05:57C'est l'idée de descendre entre guillemets dans l'arène
06:01et de créer un lien de confiance, de transparence
06:03entre les spécialistes et puis un lectorat grand public,
06:06même si ce livre parlera aussi à des personnes
06:08qui sont déjà traversées en histoire.
06:12Parce qu'en laissant simplement des intermédiaires s'exprimer,
06:16on court le risque que la déformation prenne le pas.
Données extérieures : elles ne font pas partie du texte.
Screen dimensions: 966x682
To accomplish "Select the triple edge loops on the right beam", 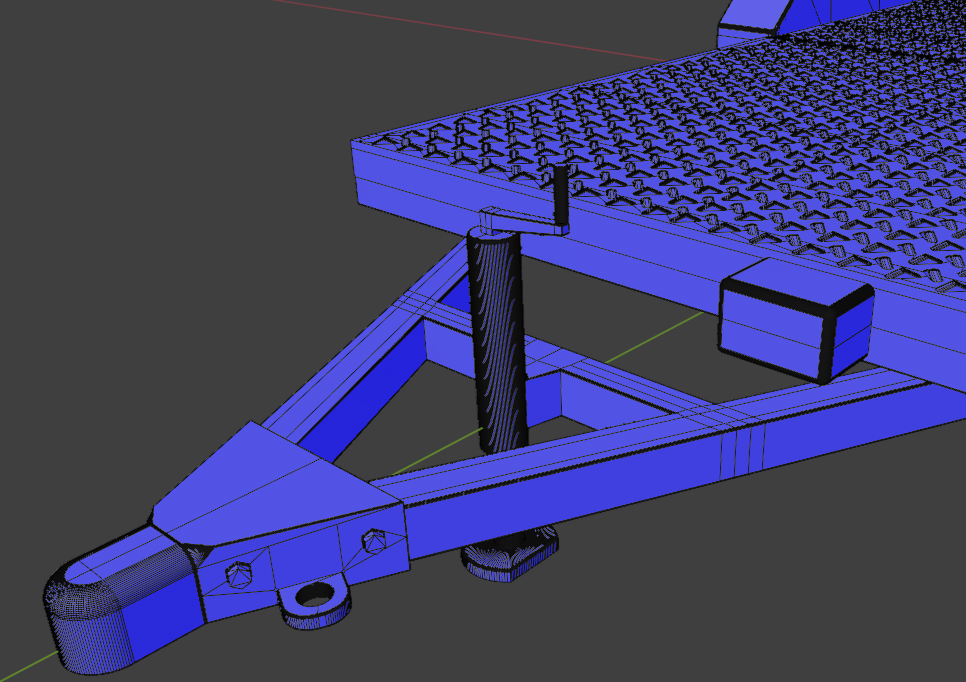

06:22Il est engagé ce livre, Yann ?
06:24C'est un livre qui n'est pas un livre militant au sens politique,
06:28c'est-à-dire qu'on ne pousse pas un agenda
06:29qui viserait à suivre telle ou telle famille politique,
06:31mais engagé pour le respect du travail des historiennes et des historiens
06:37et contre ces attaques un petit peu faciles et gratuites, encore une fois,
06:41qui viennent de personnes qui attaquent pour mieux se soustraire
06:44à l'évaluation de leurs propres affirmations
06:47qui, bien souvent, sont contrefactuelles et très problématiques.
06:51L'autocritique est donc salvatrice ?
06:53Il faut, bien sûr.
06:54Il faut, et encore une fois, les historiennes et les historiens
06:56passent leur temps à lire les travaux des autres historiennes,
07:00à les évaluer, à faire des comptes rendus
07:01qui sont parfois un petit peu acerbes.
07:04Et puis ça conduit souvent à des réactualisations des travaux
07:07par le biais de rééditions.
07:09Et c'est sain et c'est normal.
07:11On se rend compte à quel point l'histoire, finalement,
07:13nous appartient à toutes et à tous, Yann ?
07:16Elle n'appartient pas à une poignée de personnes.
07:19Au contraire, c'est à nous de nous réapproprier
07:21cette histoire qui est la nôtre.
07:22C'est une des ambitions de ce livre
07:24et c'est ce que j'explique dans le prologue de France Fiction.
07:27L'histoire n'appartient pas aux historiennes et aux historiens.
07:30Par contre, il nous semble qu'il est important
07:32d'aider le plus grand nombre à être capable de discerner,
07:35de distinguer ce qui relève d'un travail transparent,
07:39sérieux, sourcé, d'un texte qui est clairement écrit
07:43pour manipuler et pour jeter le brouillard
07:46sur notre rapport à ce qui nous a précédés.
07:49Vous avez dirigé cet ouvrage,
07:51France Fiction, histoire des idées reçues,
07:52de l'histoire de France.
07:54Est-ce que vous-même, par moment,
07:56vous n'avez pas changé votre fusil d'épaule,
07:59mais vu l'histoire différemment grâce aux échanges
08:02que vous avez pu avoir avec les historiens,
08:03les historiennes qui ont travaillé avec vous ?
08:05Bien sûr, et notamment sur un des chapitres
08:07qui est celui confié à Denis Sturel
08:09sur le bleu-blanc-rouge.
08:10Moi, j'ai très longtemps enseigné
08:11que la symbolique originelle du bleu-blanc-rouge,
08:14c'était Paris bleu et rouge
08:16et le roi le blanc.
08:18Denis Sturel a fait un travail formidable,
08:20c'est même plus qu'un chapitre,
08:21c'est un article qui dévoile
08:22le sens originel des trois couleurs
08:24pour ceux qui les ont adjoints,
08:25en juillet 1789.
08:27Les sources, d'ailleurs, sont à disposition.
08:29On se demande comment,
08:30on n'a pas découvert ça plus tôt.
08:31Et donc, en fait, non,
08:32le blanc en 1789, c'est la France.
08:35Ce n'est pas le roi.
08:36Et donc, la symbolique de l'adjonction
08:38des trois couleurs est différente
08:39de celle que j'ai moi-même apprise à l'école
08:42et que j'ai longtemps enseigné.